**Text to read**
:::::
Conflict of Interest Management Policy
Nextury Asset Management Conflict of Interest Management Policy: principles, applicable measures and processes for the transparent management of conflicts of interest.
Chapter I
General Provisions
This Conflict of Interest Management Policy hereinafter referred to as the “Policy”establishes the procedure for identifying and managing circumstances giving rise to conflicts of interest at UAB “Nextury Asset Management” hereinafter referred to as the “Company” or the “Management Company”.This Policy also sets out the measures used to prevent potential conflicts of interest or, where such conflicts arise, to avoid their adverse impact on the interests of the Company’s Clients.
This Policy applies to the Company’s employees and other persons related to the Company.
The Policy shall be approved by the Board of the Company, while the Director of the Company shall be responsible for its implementation, monitoring compliance with the Policy and maintaining its effectiveness.
The Policy has been prepared in accordance with the Law of the Republic of Lithuania on Collective Investment Undertakings Intended for Informed Investors, as amended and/or supplemented, hereinafter referred to as the “LCIUII”, Resolution No. 03-144 of the Board of the Bank of Lithuania of 12 July 2012 “On the Approval of the Rules on the Organisation and Conduct of Activities of Management Companies”, and other legal acts applicable to the activities of management companies and collective investment undertakings.
Chapter II
Definitions
- the head of the Company, a person holding other similar duties or a person of similar status, or a shareholder who directly and/or indirectly holds a majority of votes or may directly or indirectly exercise decisive influence over the Company, as well as a person who provides the Company with services related to the management of a collective investment undertaking or whose significant part of income consists of income received from services provided to the Company;
- an employee of a collective investment undertaking or of the Company managing it, as well as any other person participating in the activities of the collective investment undertaking or in the management of the collective investment undertaking by the Company managing it, where that person’s services are provided on behalf of, and are controlled by, the collective investment undertaking or the Company managing it;
- a natural person who directly participates in the activities of a collective investment undertaking or in the activities of the Company managing it under an agreement on the delegation of certain functions, the purpose of which is to ensure that the collective investment undertaking or the Company managing it is able to carry out investment activities;
- the spouse, cohabiting partner, child or adopted child of the persons referred to in clauses 2.1.9.1, 2.1.9.2 and 2.1.9.3 of this section;
- a legal person related to the persons referred to in clauses 2.1.9.1, 2.1.9.2 and 2.1.9.3 of this section, whose head, member of the board or supervisory board is a person referred to in clause 2.1.9.4 of this section, or which is controlled by such a person, or which has been established for the benefit of such a person, or whose economic interests are equivalent to the economic interests of such a person.
:::::
**Given information**

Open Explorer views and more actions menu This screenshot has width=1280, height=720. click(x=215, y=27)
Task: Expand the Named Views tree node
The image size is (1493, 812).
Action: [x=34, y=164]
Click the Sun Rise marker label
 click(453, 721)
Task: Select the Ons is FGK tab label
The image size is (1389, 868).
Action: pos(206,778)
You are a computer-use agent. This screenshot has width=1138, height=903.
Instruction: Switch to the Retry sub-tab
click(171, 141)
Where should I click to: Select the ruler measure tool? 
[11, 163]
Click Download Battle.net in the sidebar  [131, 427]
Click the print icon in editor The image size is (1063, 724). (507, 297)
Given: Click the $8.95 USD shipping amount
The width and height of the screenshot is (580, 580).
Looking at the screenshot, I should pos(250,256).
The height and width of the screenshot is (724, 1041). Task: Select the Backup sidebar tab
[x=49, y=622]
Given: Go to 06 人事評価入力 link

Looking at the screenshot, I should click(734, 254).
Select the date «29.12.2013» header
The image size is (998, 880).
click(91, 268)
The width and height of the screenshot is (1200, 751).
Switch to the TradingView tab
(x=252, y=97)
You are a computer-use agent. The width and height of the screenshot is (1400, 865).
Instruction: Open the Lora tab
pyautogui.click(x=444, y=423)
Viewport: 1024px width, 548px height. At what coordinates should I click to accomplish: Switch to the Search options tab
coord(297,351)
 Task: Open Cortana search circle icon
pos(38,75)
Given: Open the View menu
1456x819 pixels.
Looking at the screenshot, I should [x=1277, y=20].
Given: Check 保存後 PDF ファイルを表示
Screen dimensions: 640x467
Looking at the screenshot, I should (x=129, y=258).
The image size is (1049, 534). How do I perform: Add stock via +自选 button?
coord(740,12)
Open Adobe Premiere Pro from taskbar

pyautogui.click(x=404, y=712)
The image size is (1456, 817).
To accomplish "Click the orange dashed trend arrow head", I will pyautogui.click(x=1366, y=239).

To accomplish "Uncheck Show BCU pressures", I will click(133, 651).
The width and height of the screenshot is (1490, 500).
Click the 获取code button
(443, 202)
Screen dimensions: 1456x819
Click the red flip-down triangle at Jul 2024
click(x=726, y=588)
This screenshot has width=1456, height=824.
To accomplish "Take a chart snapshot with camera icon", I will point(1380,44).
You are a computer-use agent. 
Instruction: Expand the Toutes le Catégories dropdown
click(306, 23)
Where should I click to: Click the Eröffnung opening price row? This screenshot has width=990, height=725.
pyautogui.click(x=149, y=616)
:::::
Reproduce the stretch of the conflict of interest policy from "The Policy has" through "collective investment undertakings." word for word.

The Policy has been prepared in accordance with the Law of the Republic of Lithuania on Collective Investment Undertakings Intended for Informed Investors, as amended and/or supplemented, hereinafter referred to as the “LCIUII”, Resolution No. 03-144 of the Board of the Bank of Lithuania of 12 July 2012 “On the Approval of the Rules on the Organisation and Conduct of Activities of Management Companies”, and other legal acts applicable to the activities of management companies and collective investment undertakings.